This week, the world’s top Central Bankers join policymakers and economists on an annual pilgrimage to Jackson Hole, Wyoming, to discuss the state of the global economy and the path forward for monetary policy.

This year’s event comes at a unique and challenging moment for Central Bankers for two big reasons.

First, they’re eager to preserve and defend their independence and maintain their legitimacy, particularly Fed Chairman Jerome Powell, who has endured a barrage of criticisms and insults from President Donald Trump and his loyalists, who are eager to see the Fed Chair sacked in favour of a more dovish Fed Chairman if not an outright sycophant.

Second, the economic backdrop remains challenged, and the future path unclear. Inflation has moderated but remains above target, job growth is slowing, and markets are betting on September rate cuts. Evercore ISI warned that if Powell strikes a cautious tone, global equities could face a 7–15% drawdown by October, underscoring the stakes of his message for both traditional and crypto markets.

+++++

◆ **TASKS TO PERFORM**
1. In the passage about the Jackson Hole meeting, what drawdown did Evercore ISI say global equities could face by October if Powell strikes a cautious tone?
2. Translate this sentence from the passage about the Jackson Hole meeting into Spanish: "This year’s event comes at a unique and challenging moment for Central Bankers for two big reasons."
3. Retype the part of the passage about the Jackson Hole meeting that lies between "First, they’re eager" and "an outright sycophant.", inclusive.
The material after this point comes from a different source than the passage about the Jackson Hole meeting.

◆ **INFORMATION SUPPLIED**
+++++

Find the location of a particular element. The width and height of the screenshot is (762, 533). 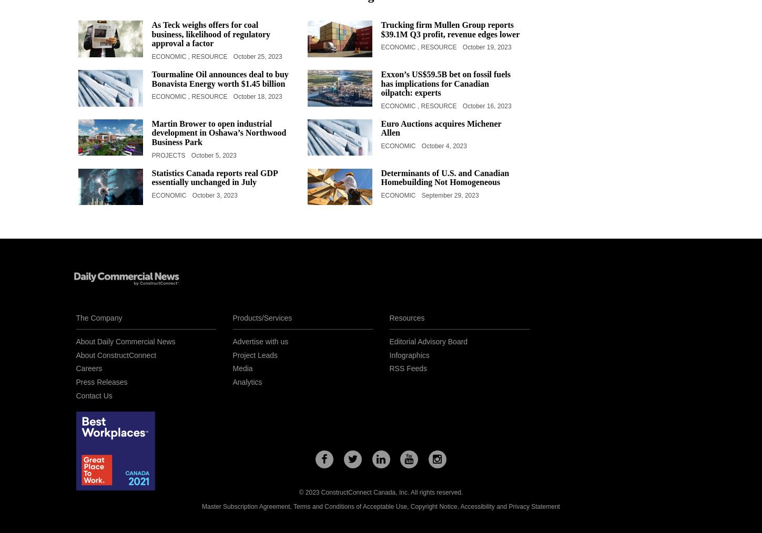

'RSS Feeds' is located at coordinates (407, 368).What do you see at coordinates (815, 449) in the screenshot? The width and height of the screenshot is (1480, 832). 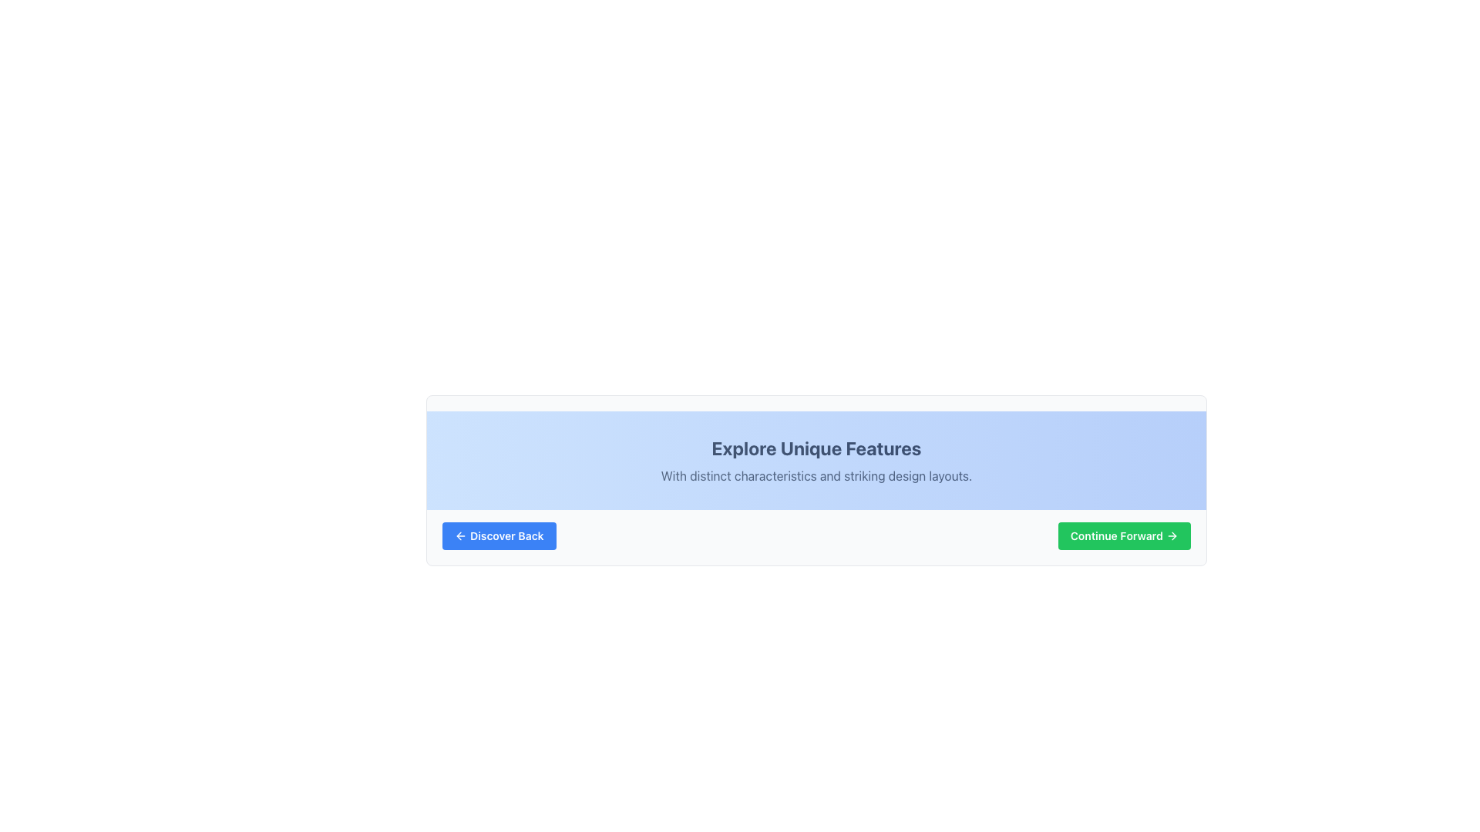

+++++

◆ **RESPONSES BY TASK**
1. A drawdown of 7–15%.

2. El evento de este año llega en un momento único y desafiante para los banqueros centrales por dos grandes razones.

3.
First, they’re eager to preserve and defend their independence and maintain their legitimacy, particularly Fed Chairman Jerome Powell, who has endured a barrage of criticisms and insults from President Donald Trump and his loyalists, who are eager to see the Fed Chair sacked in favour of a more dovish Fed Chairman if not an outright sycophant.